(Saved entries)
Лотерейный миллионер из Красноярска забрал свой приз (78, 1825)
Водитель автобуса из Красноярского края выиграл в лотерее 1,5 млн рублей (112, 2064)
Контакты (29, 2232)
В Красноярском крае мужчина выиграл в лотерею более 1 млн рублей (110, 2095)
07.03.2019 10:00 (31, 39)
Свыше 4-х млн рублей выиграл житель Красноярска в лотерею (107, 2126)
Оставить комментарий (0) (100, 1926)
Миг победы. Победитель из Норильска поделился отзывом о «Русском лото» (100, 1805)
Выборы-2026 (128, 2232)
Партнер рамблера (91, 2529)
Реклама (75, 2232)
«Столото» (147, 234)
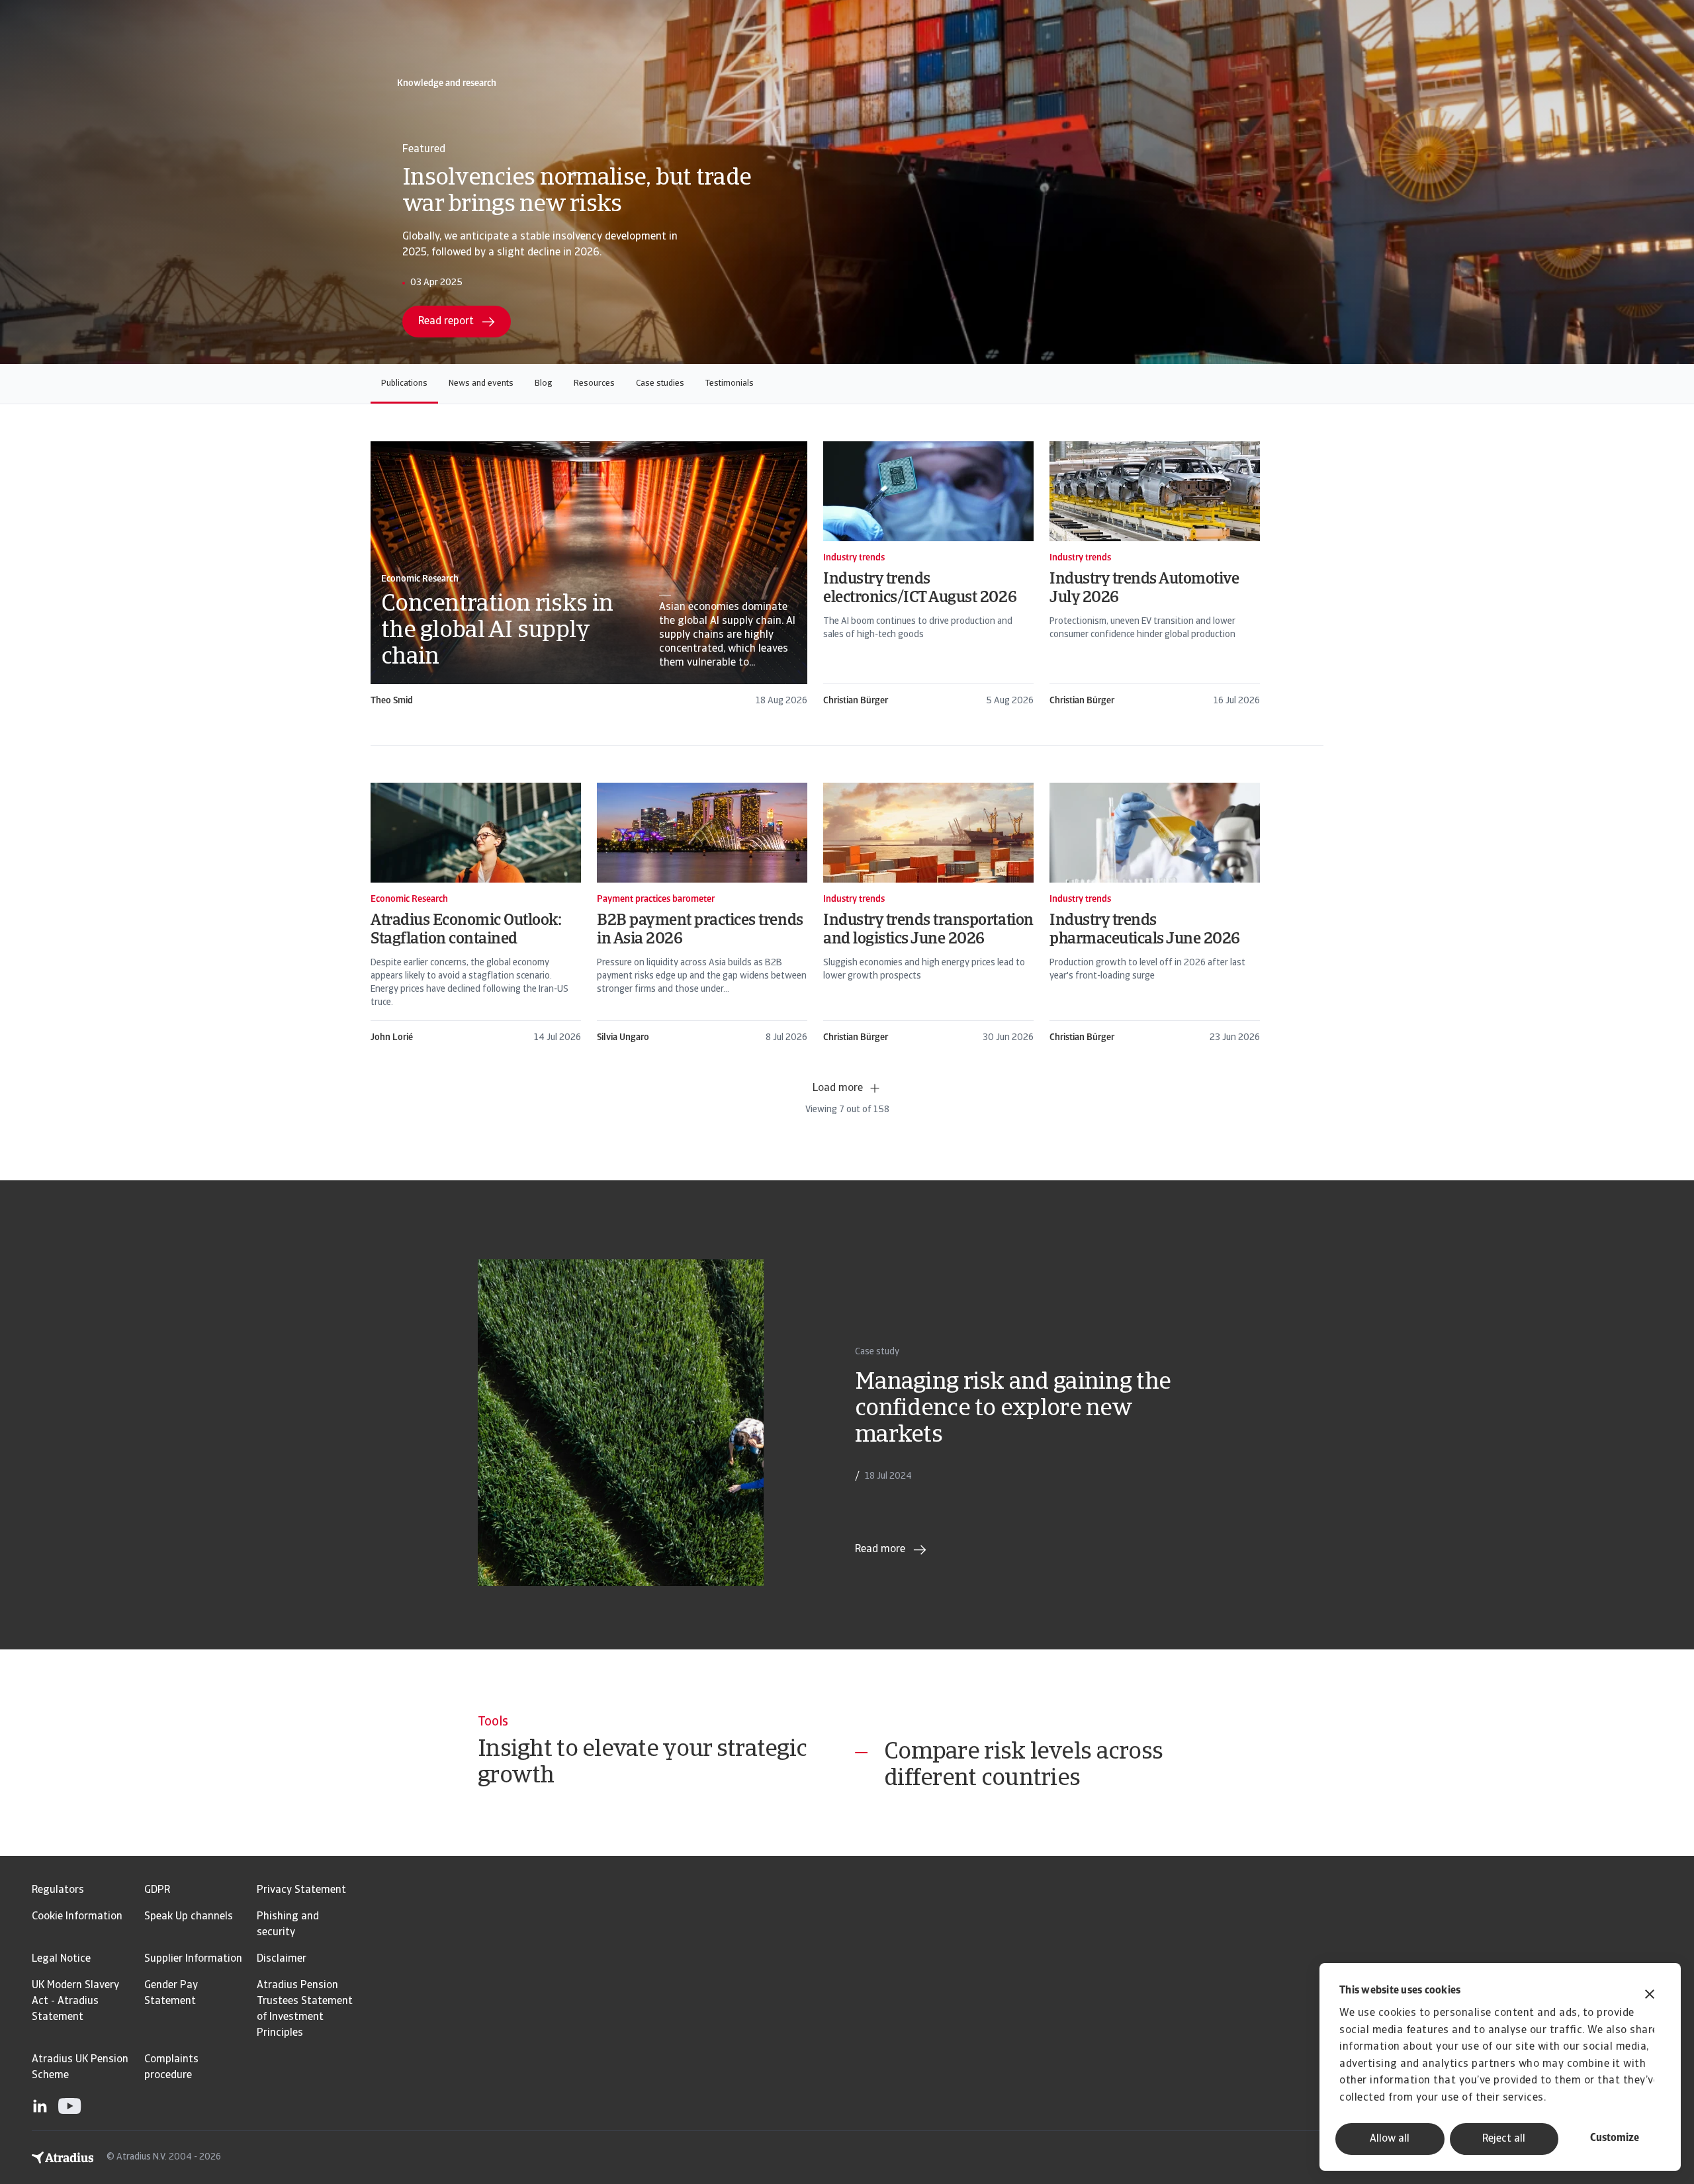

* _Activity_: Please write every line above out exactly as given, except for any pictures.

* _Your solution_:
Лотерейный миллионер из Красноярска забрал свой приз (78, 1825)
Водитель автобуса из Красноярского края выиграл в лотерее 1,5 млн рублей (112, 2064)
Контакты (29, 2232)
В Красноярском крае мужчина выиграл в лотерею более 1 млн рублей (110, 2095)
07.03.2019 10:00 (31, 39)
Свыше 4-х млн рублей выиграл житель Красноярска в лотерею (107, 2126)
Оставить комментарий (0) (100, 1926)
Миг победы. Победитель из Норильска поделился отзывом о «Русском лото» (100, 1805)
Выборы-2026 (128, 2232)
Партнер рамблера (91, 2529)
Реклама (75, 2232)
«Столото» (147, 234)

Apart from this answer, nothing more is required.